### What you need to do
Which lines of the records below contain the word "watermark"? Report each of them in full.

### Provided data

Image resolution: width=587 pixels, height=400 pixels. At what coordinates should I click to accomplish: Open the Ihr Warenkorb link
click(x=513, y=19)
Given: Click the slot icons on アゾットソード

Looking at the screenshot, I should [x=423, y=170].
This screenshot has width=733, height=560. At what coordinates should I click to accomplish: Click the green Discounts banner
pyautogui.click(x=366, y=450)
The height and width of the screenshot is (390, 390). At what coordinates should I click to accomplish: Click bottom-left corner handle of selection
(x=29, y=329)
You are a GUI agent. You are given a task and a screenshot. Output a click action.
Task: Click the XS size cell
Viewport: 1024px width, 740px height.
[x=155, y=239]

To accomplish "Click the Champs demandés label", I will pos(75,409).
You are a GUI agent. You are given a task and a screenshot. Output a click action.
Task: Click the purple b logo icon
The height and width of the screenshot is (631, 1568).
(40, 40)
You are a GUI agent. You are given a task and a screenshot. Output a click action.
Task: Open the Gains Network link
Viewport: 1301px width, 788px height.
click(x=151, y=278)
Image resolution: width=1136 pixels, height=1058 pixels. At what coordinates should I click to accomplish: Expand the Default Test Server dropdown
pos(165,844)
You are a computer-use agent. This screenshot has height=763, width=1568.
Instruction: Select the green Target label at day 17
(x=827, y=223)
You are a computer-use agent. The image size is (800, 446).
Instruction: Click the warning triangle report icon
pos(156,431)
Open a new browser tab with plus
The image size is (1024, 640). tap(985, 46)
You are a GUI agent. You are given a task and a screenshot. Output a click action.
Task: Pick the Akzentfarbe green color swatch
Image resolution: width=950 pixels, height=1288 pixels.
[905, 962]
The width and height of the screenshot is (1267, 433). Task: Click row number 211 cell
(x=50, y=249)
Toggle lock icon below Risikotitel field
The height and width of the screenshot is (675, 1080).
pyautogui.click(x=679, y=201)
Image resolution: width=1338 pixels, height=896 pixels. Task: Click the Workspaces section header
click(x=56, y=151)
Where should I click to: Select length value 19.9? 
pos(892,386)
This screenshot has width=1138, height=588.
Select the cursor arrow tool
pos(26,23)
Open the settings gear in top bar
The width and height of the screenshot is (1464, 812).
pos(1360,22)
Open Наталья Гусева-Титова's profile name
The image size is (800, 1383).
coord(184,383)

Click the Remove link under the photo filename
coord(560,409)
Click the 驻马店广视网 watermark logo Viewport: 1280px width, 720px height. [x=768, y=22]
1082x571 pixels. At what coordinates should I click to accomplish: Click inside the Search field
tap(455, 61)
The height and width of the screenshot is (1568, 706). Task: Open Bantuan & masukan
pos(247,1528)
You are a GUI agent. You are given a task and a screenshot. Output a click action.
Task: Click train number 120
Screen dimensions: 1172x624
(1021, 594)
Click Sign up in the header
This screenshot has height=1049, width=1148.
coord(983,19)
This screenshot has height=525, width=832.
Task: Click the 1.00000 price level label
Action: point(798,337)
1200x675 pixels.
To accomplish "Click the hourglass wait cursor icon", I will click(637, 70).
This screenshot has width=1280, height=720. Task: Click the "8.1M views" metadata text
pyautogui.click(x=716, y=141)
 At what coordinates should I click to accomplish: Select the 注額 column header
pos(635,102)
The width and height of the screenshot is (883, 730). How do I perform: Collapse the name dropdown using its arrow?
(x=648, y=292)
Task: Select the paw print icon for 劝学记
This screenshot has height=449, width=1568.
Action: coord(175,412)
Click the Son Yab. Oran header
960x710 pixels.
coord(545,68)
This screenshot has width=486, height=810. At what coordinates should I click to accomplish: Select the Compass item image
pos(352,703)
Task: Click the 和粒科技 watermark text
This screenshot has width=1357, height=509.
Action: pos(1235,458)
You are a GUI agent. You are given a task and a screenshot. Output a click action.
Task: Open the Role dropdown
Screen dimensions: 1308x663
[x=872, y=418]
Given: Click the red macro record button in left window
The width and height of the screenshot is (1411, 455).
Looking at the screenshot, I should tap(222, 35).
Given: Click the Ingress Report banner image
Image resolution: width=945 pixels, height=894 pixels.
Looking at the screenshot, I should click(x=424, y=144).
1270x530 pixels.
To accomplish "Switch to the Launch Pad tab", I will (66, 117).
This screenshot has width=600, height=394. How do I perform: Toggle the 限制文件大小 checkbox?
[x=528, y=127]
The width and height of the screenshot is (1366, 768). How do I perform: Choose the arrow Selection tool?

### Reply
Click the 驻马店广视网 watermark logo Viewport: 1280px width, 720px height. [x=768, y=22]
Task: Click the 和粒科技 watermark text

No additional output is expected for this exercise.